James William Corbett (25 August 1928, Manhattan – 25 April 1994, Albany, New York) was a solid-state physicist.

He received his bachelor's degree from the University of Missouri and his Ph.D. from Yale University in 1955. Beginning in 1955 he was a research associate at the General Electric Research Laboratory in Schenectady, New York. During the 1960s as an adjunct professor at Rensselaer Polytechnic Institute, he was a co-founder and director of Rensselaer's Joint Laboratories for Advanced Materials. His 1966 book Electron Radiation Damage in Semiconductors and Metals was highly esteemed. In 1968 he joined the faculty of the University at Albany, SUNY. For the academic year 1975–1976 he was a Guggenheim Fellow. He was an associate editor of the Elsevier journal Materials Letters.

Dr. Corbett earned an international reputation for his contributions to semiconductor physics. He was the author or co-author of hundreds of publications, including 10 books and monographs, the most recent of which, "Hydrogen in Crystalline Semiconductors," was published by Springer Verlag in 1992.
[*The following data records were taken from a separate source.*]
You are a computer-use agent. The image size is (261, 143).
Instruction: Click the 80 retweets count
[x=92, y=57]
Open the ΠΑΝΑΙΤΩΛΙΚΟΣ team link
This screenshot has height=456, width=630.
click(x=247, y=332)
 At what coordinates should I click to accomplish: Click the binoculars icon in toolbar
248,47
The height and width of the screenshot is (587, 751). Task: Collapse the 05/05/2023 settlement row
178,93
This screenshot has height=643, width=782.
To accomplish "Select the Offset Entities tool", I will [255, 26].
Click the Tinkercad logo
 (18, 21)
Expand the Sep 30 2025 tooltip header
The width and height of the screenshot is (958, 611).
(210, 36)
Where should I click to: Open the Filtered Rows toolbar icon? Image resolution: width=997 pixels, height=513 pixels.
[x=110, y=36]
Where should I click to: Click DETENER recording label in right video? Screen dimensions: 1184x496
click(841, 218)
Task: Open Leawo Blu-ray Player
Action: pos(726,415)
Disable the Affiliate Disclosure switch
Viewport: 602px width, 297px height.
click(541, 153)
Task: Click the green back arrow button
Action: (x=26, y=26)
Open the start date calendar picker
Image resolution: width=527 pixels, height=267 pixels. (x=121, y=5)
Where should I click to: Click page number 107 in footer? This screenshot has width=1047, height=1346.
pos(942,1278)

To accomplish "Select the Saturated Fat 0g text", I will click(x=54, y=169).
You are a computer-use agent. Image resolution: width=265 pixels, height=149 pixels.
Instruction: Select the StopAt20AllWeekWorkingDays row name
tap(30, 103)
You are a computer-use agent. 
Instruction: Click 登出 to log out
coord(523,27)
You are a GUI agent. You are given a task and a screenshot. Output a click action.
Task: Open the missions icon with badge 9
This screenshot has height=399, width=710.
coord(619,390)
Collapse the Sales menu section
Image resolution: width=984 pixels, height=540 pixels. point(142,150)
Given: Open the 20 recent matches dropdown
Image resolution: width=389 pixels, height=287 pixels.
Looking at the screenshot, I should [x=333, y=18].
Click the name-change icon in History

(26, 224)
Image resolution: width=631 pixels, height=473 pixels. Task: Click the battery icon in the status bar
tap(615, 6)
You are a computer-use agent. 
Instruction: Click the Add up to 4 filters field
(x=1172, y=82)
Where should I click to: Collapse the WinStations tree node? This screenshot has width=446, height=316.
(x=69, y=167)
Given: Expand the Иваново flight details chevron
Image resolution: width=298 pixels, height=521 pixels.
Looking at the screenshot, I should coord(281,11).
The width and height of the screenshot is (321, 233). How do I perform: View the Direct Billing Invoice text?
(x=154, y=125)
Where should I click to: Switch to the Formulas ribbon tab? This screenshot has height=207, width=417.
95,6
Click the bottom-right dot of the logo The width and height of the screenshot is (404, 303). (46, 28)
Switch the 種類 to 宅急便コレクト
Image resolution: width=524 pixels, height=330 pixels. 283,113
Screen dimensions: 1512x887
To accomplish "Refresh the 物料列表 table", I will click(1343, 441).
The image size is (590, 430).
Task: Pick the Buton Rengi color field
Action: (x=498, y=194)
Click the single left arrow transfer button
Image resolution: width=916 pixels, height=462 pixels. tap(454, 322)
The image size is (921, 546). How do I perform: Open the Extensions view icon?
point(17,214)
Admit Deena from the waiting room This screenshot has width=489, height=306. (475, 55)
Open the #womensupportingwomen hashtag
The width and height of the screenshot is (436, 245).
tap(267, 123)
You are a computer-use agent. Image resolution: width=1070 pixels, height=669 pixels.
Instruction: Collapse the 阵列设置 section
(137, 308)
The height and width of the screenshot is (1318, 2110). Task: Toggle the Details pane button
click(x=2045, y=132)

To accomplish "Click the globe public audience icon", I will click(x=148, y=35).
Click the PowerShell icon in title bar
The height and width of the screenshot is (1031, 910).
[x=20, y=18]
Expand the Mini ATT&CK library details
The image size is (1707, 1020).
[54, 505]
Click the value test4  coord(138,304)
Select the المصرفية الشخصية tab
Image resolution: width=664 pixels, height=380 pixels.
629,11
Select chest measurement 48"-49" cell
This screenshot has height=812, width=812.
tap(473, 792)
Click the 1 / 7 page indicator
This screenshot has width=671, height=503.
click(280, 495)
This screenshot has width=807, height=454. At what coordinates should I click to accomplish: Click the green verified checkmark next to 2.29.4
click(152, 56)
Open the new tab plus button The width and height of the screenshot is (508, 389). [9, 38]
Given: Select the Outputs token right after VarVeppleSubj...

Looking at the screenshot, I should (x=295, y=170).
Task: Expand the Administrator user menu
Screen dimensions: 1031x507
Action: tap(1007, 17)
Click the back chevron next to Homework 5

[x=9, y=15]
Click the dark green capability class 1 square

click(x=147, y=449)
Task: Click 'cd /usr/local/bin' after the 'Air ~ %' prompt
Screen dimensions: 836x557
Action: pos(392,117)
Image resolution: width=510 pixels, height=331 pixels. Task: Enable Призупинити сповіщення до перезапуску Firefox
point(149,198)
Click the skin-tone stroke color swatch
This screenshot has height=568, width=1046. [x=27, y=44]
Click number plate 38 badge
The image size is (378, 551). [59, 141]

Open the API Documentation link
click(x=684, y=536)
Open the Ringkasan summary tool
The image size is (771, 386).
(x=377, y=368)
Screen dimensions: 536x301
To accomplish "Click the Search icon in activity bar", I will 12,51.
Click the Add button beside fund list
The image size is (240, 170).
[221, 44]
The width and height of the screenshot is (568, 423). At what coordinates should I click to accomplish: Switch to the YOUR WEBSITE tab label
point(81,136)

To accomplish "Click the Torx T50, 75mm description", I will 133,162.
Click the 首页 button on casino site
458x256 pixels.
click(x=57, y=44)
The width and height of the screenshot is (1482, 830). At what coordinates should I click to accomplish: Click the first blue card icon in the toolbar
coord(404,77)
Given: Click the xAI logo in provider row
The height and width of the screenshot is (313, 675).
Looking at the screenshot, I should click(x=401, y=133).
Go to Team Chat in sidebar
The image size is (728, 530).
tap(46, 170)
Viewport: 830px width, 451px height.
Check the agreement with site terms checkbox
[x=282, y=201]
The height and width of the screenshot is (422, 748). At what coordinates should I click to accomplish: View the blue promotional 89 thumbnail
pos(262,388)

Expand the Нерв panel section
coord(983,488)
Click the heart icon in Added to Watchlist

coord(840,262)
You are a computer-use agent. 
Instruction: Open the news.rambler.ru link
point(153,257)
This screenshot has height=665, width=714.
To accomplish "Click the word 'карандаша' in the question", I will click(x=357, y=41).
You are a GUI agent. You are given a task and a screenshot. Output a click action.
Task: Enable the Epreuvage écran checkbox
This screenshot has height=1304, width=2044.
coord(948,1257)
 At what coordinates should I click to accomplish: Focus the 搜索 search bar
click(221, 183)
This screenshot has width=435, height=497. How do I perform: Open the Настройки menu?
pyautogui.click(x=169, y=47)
At G.E. his research involved early pioneering studies of the effects of electron irradiation on metals and semiconductors.

As his career progressed, Corbett expanded his research efforts to include defects resulting from neutron irradiation, ion-implant damage and various aspects of semiconductor processing. With his students and collaborators he also made innovative use of probes such as deep-level transient spectroscopy, positron annihilation and quantum mechanical cluster calculations to push forward research into the basic nature of defects. Of particular importance have been his contributions to the understanding of the variety of vacancy aggregates that can form in silicon, the properties of hydrogen and the myriad technologically important interactions that can and do occur between them.

Upon his death, he was survived by his wife, M. E. Grenander, and two sons. In 1999 a bequest of $1.5 million from M. E. Grenander funded the James W. Corbett Distinguished Professorship in Physics at the University at Albany, SUNY.